Meteorologista explica que o que levantou a poeira foi uma frente de rajada de vento; chance de o fenômeno ocorrer novamente nos próximos meses em São Paulo é pequena

  • Por Victoria Bechara
  • 27/09/2021 16h28 - Atualizado em 27/09/2021 18h06
Reprodução/TwitterTempestade de poeira atingiu cidades do interior de SP neste domingo

Uma tempestade de poeira atingiu cidades do interior de São Paulo e assustou os moradores neste domingo, 26. A poeira cobriu os municípios de Franca, Ribeirão Preto, Presidente Prudente, Araçatuba, Barretos, Jales e algumas cidades de Minas Gerais, na divisa com São Paulo. Em alguns locais, as rajadas de vento chegaram a mais de 60 km/h. Segundo a MetSul, o fenômeno é conhecido em muitos países como “haboob” e se forma a partir de uma tempestade comum de chuva e vento. O meteorologista Franco Nadal Villela, do Instituto Nacional de Meteorologia (InMet), explica que o fenômeno ocorreu por causa do tempo seco e a falta de chuvas. Sendo assim, a poeira de atividades como a agricultura, indústrias, construções e outras fica acumulada no solo. Segundo o especialista, o que levantou essa poeira foi um fenômeno chamado de “frente de rajada de vento”.

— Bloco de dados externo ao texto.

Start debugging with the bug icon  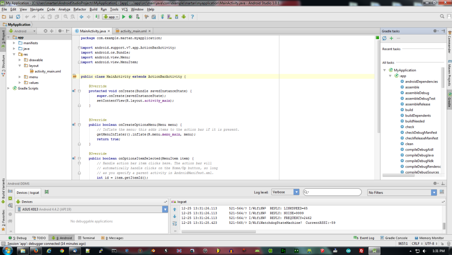(x=131, y=17)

“Ontem começaram a se formar algumas áreas de instabilidade, áreas de chuva. Essas tempestades se organizaram e se deslocaram para o norte do Estado, onde estava muito quente e seco. A medida que essa tempestade vai se aproximando, o vento desce frio e entra por baixo desse ar muito quente que estava no Norte do Estado, gerando uma turbulência, um contraste térmico que levanta toda essa poeira que estava no chão”, explica. Para Franco Villela, é pequena a possibilidade de que outras tempestades de poeira atinjam São Paulo, já que deve chover mais nos próximos meses. Porém, outras regiões correm risco. “A gente pode ter a ocorrência desse fenômeno em outras áreas do Sudeste e Centro-Oeste do país, onde as áreas de instabilidade estão retornando e pode haver contrastes fortes de temperatura. Mas, mesmo no Estado de São Paulo, não podemos descartar ainda a ocorrência de fenômenos semelhantes”, afirma.